## installed_and_loaded.packages.
## prettydoc TRUE
## dplyr TRUE
## ggplot2 TRUE
## datasets TRUE
## gvlma TRUE
## MASS TRUE
## lmtest TRUE
## car TRUE
Using R, build a regression model for data that interests you. Conduct residual analysis. Was the linear model appropriate? Why or why not?
Cars Data Set
cars {datasets} R Documentation Speed and Stopping Distances of Cars
Description: The data give the speed of cars and the distances taken to stop. Note that the data were recorded in the 1920s.
Format: A data frame with 50 observations on 2 variables.
[,1] speed numeric Speed (mph) [,2] dist numeric Stopping distance (ft)
Source: Ezekiel, M. (1930) Methods of Correlation Analysis. Wiley.
cars_df <- cars
glimpse(cars_df)## Observations: 50
## Variables: 2
## $ speed <dbl> 4, 4, 7, 7, 8, 9, 10, 10, 10, 11, 11, 12, 12, 12, 12, 13...
## $ dist <dbl> 2, 10, 4, 22, 16, 10, 18, 26, 34, 17, 28, 14, 20, 24, 28...
Question
Is the measure of color intensity predictive of the cars’s speed content?
Model Summary
cars_model <- lm(dist ~ speed, cars_df)
summary(cars_model)##
## Call:
## lm(formula = dist ~ speed, data = cars_df)
##
## Residuals:
## Min 1Q Median 3Q Max
## -29.069 -9.525 -2.272 9.215 43.201
##
## Coefficients:
## Estimate Std.
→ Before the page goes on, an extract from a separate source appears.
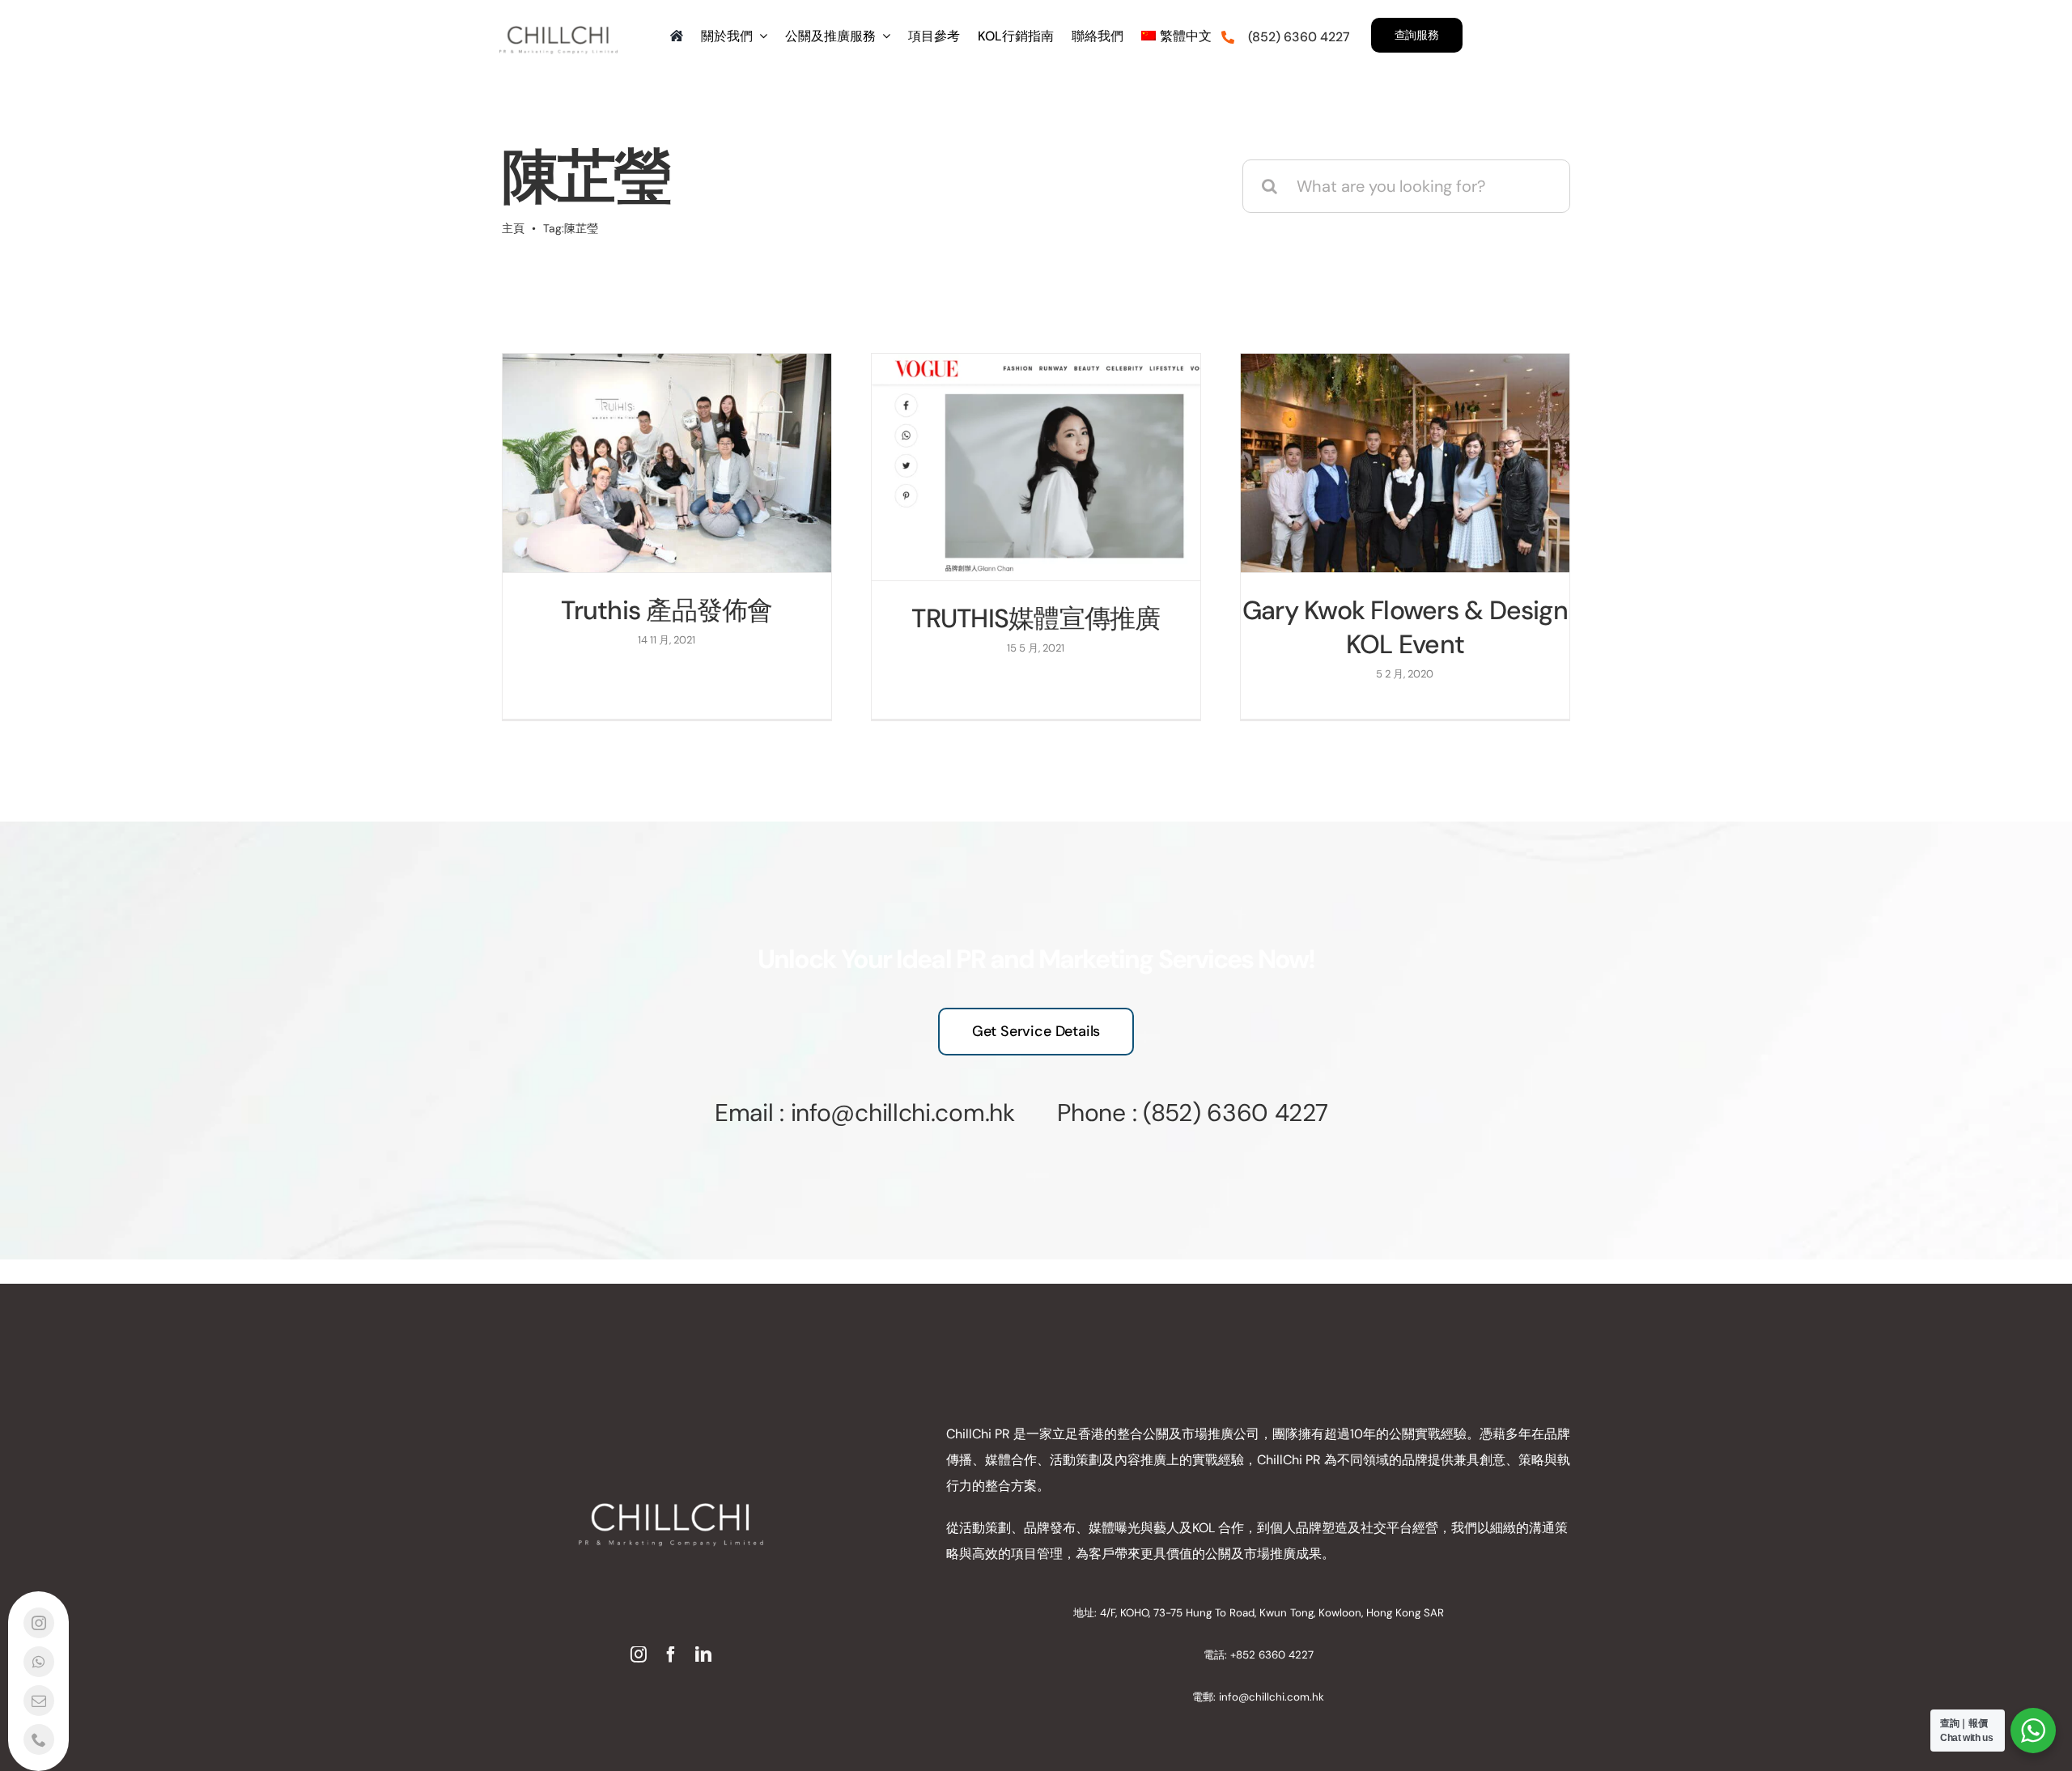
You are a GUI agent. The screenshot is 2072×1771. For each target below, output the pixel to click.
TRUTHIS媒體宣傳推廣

Error t value Pr(>|t|)
## (Intercept) -17.5791 6.7584 -2.601 0.0123 *
## speed 3.9324 0.4155 9.464 1.49e-12 ***
## ---
## Signif. codes: 0 '***' 0.001 '**' 0.01 '*' 0.05 '.' 0.1 ' ' 1
##
## Residual standard error: 15.38 on 48 degrees of freedom
## Multiple R-squared: 0.6511, Adjusted R-squared: 0.6438
## F-statistic: 89.57 on 1 and 48 DF, p-value: 1.49e-12
intercept <- coef(cars_model)[1]
slope <- coef(cars_model)[2]a <- ggplot(cars_model, aes(speed, dist))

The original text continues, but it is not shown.